Différents freins, dont l’action se fait sentir à diverses époques de la vie et pendant certaines saisons de l’année, affectent donc l’existence de chaque espèce. Les uns sont très efficaces, les autres le sont moins, mais l’effet de tous est de déterminer la quantité moyenne des individus d’une espèce ou l’existence même de chacune d’elles. On pourrait démontrer que, dans quelques cas, des freins absolument différents agissent sur la même espèce dans certains districts. Quand on considère les plantes et les arbustes qui constituent un fourré, on est tenté d’attribuer leur nombre proportionnel à ce qu’on appelle le hasard. Mais c’est là une erreur profonde. Chacun sait que, quand on abat une forêt américaine, une végétation toute différente surgit ; on a observé que d’anciennes ruines indiennes, dans le sud des États-Unis, ruines qui devaient être jadis isolées des arbres, présentent aujourd’hui la même diversité, la même proportion d’essences que les forêts vierges environnantes.
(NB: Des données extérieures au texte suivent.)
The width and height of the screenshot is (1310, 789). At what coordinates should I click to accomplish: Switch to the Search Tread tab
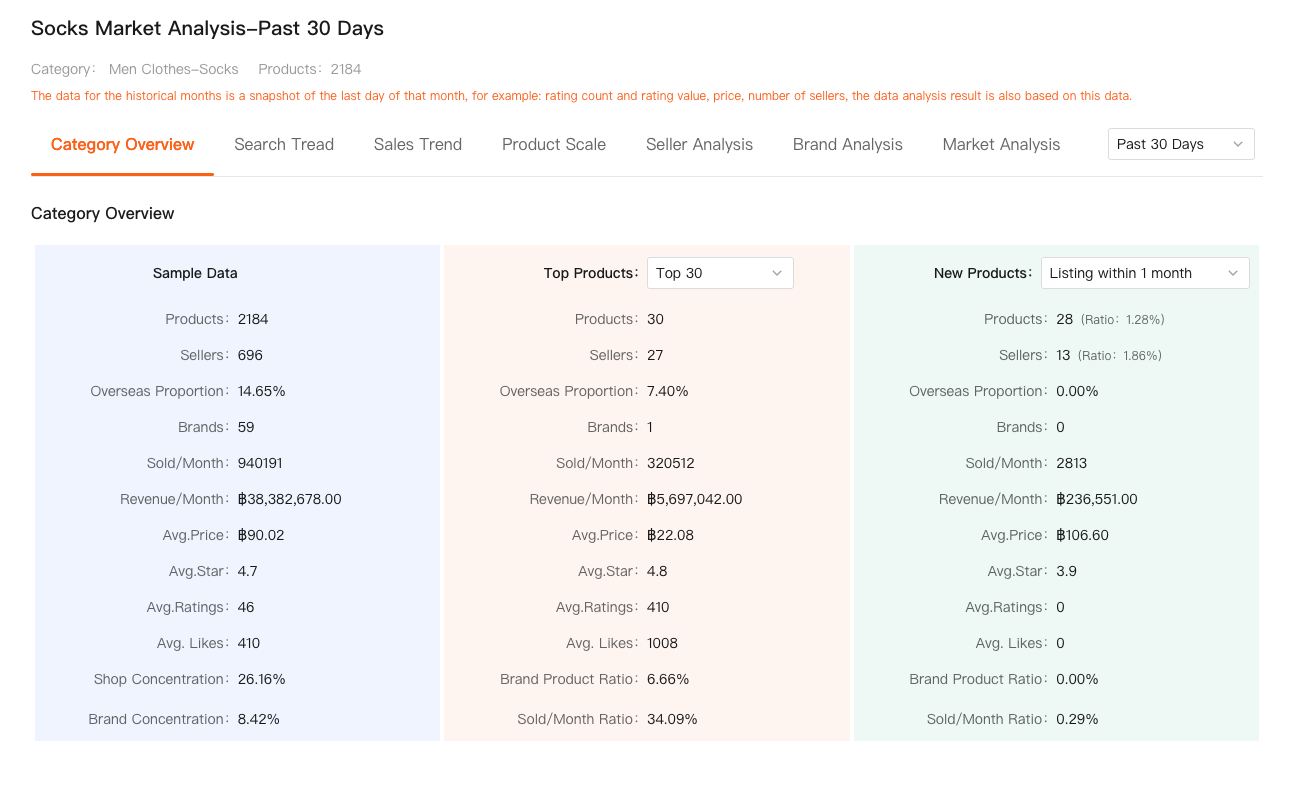pos(284,144)
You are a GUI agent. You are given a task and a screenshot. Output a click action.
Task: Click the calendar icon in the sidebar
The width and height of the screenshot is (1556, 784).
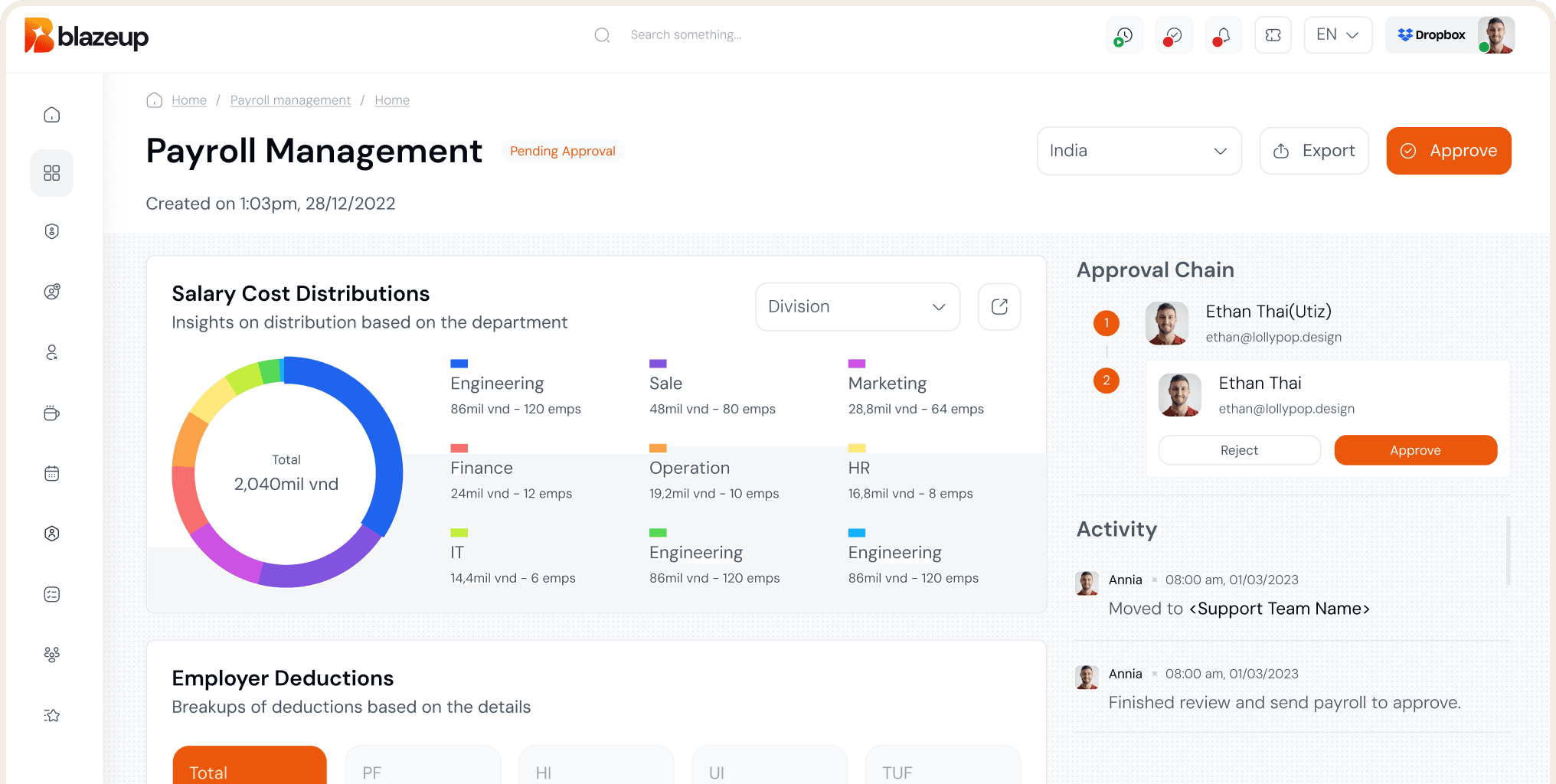pyautogui.click(x=52, y=474)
Or, quel combat doit s’être livré pendant de longs siècles entre les différentes espèces d’arbres dont chacune répandait annuellement ses graines par milliers ! Quelle guerre incessante d’insecte à insecte, quelle lutte entre les insectes, les limaces et d’autres animaux analogues, avec les oiseaux et les bêtes de proie, tous s’efforçant de multiplier, se mangeant les uns les autres, ou se nourrissant de la substance des arbres, de leurs graines et de leurs jeunes pousses ; ou des autres plantes qui ont d’abord couvert le sol et qui empêchaient, par conséquent, la croissance des arbres ! Que l’on jette en l’air une poignée de plumes, elles retomberont toutes sur le sol en vertu de certaines lois définies ; mais combien le problème de leur chute est simple quand on le compare à celui des actions et des réactions des plantes et des animaux innombrables qui, pendant le cours des siècles, ont déterminé les quantités proportionnelles des espèces d’arbres qui croissent aujourd’hui sur les ruines indiennes !

La dépendance d’un être organisé vis-à-vis d’un autre, telle que celle du parasite dans ses rapports avec sa proie, se manifeste d’ordinaire entre des êtres très éloignés les uns des autres dans l’échelle de la nature. Tel, quelquefois, est aussi le cas pour certains animaux que l’on peut considérer comme luttant l’un avec l’autre pour l’existence ; et cela dans le sens le plus strict du mot, les sauterelles, par exemple, et les quadrupèdes herbivores. Mais la lutte est presque toujours beaucoup plus acharnée entre les individus appartenant à la même espèce ; en effet, ils fréquentent les mêmes districts, recherchent la même nourriture, et sont exposés aux mêmes dangers. La lutte est presque aussi acharnée quand il s’agit de variétés de la même espèce, et la plupart du temps elle est courte ; si, par exemple, on sème ensemble plusieurs variétés de froment, et que l’on sème, l’année suivante, la graine mélangée provenant de la première récolte, les variétés qui conviennent le mieux au sol et au climat, et qui naturellement se trouvent être les plus fécondes, l’emportent sur les autres, produisent plus de graines, et, en conséquence, au bout de quelques années, supplantent toutes les autres variétés. Cela est si vrai, que, pour conserver un mélange de variétés aussi voisines que le sont celles des pois de senteur, il faut chaque année recueillir séparément les graines de chaque variété et avoir soin de les mélanger dans la proportion voulue, autrement les variétés les plus faibles diminuent peu à peu et finissent par disparaître. Il en est de même pour les variétés de moutons ; on affirme que certaines variétés de montagne affament à tel point les autres, qu’on ne peut les laisser ensemble dans les mêmes pâturages. Le même résultat s’est produit quand on a voulu conserver ensemble différentes variétés de sangsues médicinales. Il est même douteux que toutes les variétés de nos plantes cultivées et de nos animaux domestiques aient si exactement la même force, les mêmes habitudes et la même constitution que les proportions premières d’une masse mélangée (je ne parle pas, bien entendu, des croisements) puissent se maintenir pendant une demi-douzaine de générations, si, comme dans les races à l’état sauvage, on laisse la lutte s’engager entre elles, et si l’on n’a pas soin de conserver annuellement une proportion exacte entre les graines ou les petits.